- Opening Delimiter -

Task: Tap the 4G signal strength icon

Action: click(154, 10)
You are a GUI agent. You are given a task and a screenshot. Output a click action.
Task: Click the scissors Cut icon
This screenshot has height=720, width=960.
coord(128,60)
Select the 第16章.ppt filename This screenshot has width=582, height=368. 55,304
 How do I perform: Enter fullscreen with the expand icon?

- Closing Delimiter -

WORK TASK →
Where the line containing "This screenshot has height=720, width=960." appears in the records above, begin copying and continue through the last line; copy each line exactly and include no others.

THE COMPLETED TASK →
This screenshot has height=720, width=960.
coord(128,60)
Select the 第16章.ppt filename This screenshot has width=582, height=368. 55,304
 How do I perform: Enter fullscreen with the expand icon?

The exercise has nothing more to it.